Zum Hauptinhalt springen

Groq

Groq provides ultra-fast AI inference powered by custom LPU (Language Processing Unit) hardware. Groq does not train its own models -- instead, it runs popular open-source models at dramatically higher speeds than traditional GPU infrastructure. Several models are available for free with rate limits.

Getting an API Key

  1. Visit console.groq.com/keys
  2. Sign in or create an account (free)
  3. Generate a new API key (starts with gsk_...)
  4. Paste the key into AI Supreme Council under Settings > AI Model > Groq
Free Tier

Groq offers a free tier with generous rate limits. No credit card is required to create an account and start using free models.

API keys are stored locally in your browser (localStorage) and are never included in shared bot URLs.

Supported Models

Free Models

ModelContext WindowMax OutputCapabilities
Llama 3.3 70B128K32KTools, code, streaming
DeepSeek R1 Distill 70B128K16KReasoning, code, streaming
Compound Beta128K32KTools, reasoning, streaming
Llama 3.1 8B Instant128K8KTools, code, streaming
Gemma 2 9B8K8KStreaming
ModelContext WindowMax OutputInput PriceOutput PriceCapabilities
Llama 4 Scout128K8K$0.11/MTok$0.34/MTokVision, tools, code
Llama 4 Maverick128K8K$0.50/MTok$0.77/MTokVision, tools, code
Qwen3 32B128K8K$0.29/MTok$0.59/MTokTools, reasoning

Prices are per million tokens (MTok).

Free Model Rate Limits

Free models have rate limits that vary by model and account tier. Typical limits are:

  • Requests per minute: 30
  • Tokens per minute: 6,000-15,000
  • Requests per day: 1,000-14,400

Check console.groq.com for current limits on your account.

Why Groq is Fast

Groq uses custom-designed LPU (Language Processing Unit) chips instead of GPUs. LPUs are purpose-built for sequential token generation, which is the bottleneck in LLM inference. The result:

  • Time to first token: Often under 100ms
  • Token generation speed: 500-800+ tokens/second on many models
  • Consistent latency: Predictable performance without the variability of GPU batching

This makes Groq ideal for applications where response speed matters more than model size.

Reasoning Support

DeepSeek R1 Distill 70B and Compound Beta support reasoning, showing step-by-step thinking before delivering a final answer. Qwen3 32B (paid) also supports reasoning.

Since Groq uses the OpenAI-compatible API format, reasoning output streams as reasoning_content and appears in a collapsible thinking block in the chat.

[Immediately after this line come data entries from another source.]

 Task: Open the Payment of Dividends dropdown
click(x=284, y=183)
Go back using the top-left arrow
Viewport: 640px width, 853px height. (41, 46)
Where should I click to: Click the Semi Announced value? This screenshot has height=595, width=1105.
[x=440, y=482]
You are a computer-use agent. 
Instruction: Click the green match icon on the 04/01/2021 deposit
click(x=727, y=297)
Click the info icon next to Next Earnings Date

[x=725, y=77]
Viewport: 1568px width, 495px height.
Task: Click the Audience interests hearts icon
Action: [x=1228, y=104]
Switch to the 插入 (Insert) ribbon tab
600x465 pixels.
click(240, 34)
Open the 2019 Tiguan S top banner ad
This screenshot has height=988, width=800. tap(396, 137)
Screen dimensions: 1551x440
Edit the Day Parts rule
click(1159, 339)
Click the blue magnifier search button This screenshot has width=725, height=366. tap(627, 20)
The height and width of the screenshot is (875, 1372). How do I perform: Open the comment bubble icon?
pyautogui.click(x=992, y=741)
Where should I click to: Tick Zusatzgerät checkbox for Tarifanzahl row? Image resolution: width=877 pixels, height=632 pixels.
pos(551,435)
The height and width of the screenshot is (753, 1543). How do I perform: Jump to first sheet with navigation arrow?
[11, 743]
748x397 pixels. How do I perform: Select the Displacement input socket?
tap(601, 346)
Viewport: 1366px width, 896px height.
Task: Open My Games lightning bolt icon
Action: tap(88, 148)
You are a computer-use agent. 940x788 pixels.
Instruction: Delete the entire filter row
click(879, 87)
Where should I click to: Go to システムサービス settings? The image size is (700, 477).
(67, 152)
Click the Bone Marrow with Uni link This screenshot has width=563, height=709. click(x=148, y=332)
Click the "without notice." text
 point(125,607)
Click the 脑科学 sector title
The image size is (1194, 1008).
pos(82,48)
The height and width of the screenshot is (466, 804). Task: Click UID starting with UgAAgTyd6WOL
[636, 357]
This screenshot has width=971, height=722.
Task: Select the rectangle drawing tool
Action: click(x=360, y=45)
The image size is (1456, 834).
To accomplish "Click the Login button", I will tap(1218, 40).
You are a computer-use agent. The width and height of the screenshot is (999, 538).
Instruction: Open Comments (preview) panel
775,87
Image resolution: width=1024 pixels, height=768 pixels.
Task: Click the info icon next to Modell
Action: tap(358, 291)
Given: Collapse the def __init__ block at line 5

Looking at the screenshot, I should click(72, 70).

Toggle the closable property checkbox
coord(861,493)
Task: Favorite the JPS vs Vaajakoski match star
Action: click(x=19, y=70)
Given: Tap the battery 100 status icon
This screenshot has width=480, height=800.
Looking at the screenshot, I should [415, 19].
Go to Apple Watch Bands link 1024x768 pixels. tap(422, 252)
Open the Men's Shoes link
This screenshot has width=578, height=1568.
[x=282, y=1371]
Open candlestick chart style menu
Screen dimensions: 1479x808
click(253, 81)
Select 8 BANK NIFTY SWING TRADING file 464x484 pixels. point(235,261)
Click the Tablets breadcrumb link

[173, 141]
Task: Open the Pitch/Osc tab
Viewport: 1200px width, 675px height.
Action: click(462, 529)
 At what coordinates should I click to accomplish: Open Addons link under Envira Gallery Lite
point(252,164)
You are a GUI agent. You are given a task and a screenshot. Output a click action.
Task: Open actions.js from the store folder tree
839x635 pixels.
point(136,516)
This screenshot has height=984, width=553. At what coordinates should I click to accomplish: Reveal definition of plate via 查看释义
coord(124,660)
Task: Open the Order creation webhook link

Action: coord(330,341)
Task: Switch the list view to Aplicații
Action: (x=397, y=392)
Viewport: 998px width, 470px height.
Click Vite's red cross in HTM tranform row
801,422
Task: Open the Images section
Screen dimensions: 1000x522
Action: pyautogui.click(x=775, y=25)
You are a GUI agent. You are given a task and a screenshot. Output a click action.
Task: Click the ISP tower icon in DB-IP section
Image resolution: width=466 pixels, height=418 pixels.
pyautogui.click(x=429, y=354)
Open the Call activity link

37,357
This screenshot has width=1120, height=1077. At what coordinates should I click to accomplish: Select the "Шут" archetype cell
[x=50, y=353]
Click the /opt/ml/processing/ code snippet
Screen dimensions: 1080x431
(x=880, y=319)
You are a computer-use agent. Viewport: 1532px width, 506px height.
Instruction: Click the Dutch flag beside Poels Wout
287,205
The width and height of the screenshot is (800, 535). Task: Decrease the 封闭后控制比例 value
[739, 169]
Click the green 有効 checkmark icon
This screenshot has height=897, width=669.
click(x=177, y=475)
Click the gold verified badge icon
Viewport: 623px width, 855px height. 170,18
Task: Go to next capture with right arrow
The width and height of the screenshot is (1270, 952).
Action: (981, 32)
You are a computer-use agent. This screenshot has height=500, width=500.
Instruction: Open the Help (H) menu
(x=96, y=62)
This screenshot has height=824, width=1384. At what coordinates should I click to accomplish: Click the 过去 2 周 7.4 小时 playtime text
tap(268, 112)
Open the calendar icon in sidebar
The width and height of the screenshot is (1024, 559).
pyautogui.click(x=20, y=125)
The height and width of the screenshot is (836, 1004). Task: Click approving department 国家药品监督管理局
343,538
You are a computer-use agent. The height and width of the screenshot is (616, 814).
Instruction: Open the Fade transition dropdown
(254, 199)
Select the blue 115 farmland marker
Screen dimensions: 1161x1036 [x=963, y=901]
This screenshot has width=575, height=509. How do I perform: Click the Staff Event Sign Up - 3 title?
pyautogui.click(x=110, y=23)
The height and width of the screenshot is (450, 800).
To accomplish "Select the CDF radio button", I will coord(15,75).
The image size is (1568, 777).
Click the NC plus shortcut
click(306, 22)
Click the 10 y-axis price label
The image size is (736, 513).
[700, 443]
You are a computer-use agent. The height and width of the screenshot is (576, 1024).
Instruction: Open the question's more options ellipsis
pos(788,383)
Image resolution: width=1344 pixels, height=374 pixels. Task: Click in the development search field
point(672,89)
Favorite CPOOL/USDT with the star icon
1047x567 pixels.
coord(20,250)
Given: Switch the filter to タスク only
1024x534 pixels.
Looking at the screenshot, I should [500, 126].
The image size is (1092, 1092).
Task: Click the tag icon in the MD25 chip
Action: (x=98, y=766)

Compound Beta (Agentic AI)

Compound Beta is Groq's compound AI system that combines reasoning with tool use. It can execute multi-step tasks by planning, reasoning, and using tools in sequence. This model is free and available with a Groq API key.

Vision Support

The paid Llama 4 Scout and Llama 4 Maverick models support vision input. You can paste, upload, or drag and drop images for these models.

Free models on Groq do not currently support vision.

Tool Calling

Most Groq models support function/tool calling via the OpenAI-compatible format. This includes the free Llama 3.3 70B and Compound Beta models.

OpenAI-Compatible API

Groq uses a fully OpenAI-compatible API:

  • Standard POST /openai/v1/chat/completions endpoint at api.groq.com
  • Bearer token authentication
  • SSE streaming
  • Tool/function calling

No special configuration is needed.

Configuration

When creating a bot profile, select Groq as the provider and choose your preferred model. You can set a per-bot API key in the bot configuration panel to override the global key.

The Groq provider uses the Chat Completions API at api.groq.com/openai/v1/chat/completions.

Best For

Use CaseRecommended Model
Speed-critical chatLlama 3.3 70B (free)
Fast reasoningDeepSeek R1 Distill 70B (free)
Agentic workflowsCompound Beta (free)
Lightweight tasksLlama 3.1 8B Instant (free)
Vision tasksLlama 4 Scout or Maverick (paid)
Code + reasoningQwen3 32B (paid)

Tips for Best Results

  • Use Groq when speed matters. If you need the fastest possible responses and can work with open-source models, Groq is the best choice.
  • Start with Llama 3.3 70B. It is free, fast, and capable -- the best general-purpose free model on Groq.
  • Use DeepSeek R1 Distill for reasoning. It provides strong chain-of-thought reasoning for free, at Groq speeds.
  • Pair with other providers in councils. Groq's speed makes it an excellent fast-response member in multi-model councils, where it can provide quick initial answers that slower, more powerful models refine.
  • Be mindful of rate limits. Free tier rate limits can be hit quickly in high-volume usage. Spread requests across time or upgrade to a paid plan for higher limits.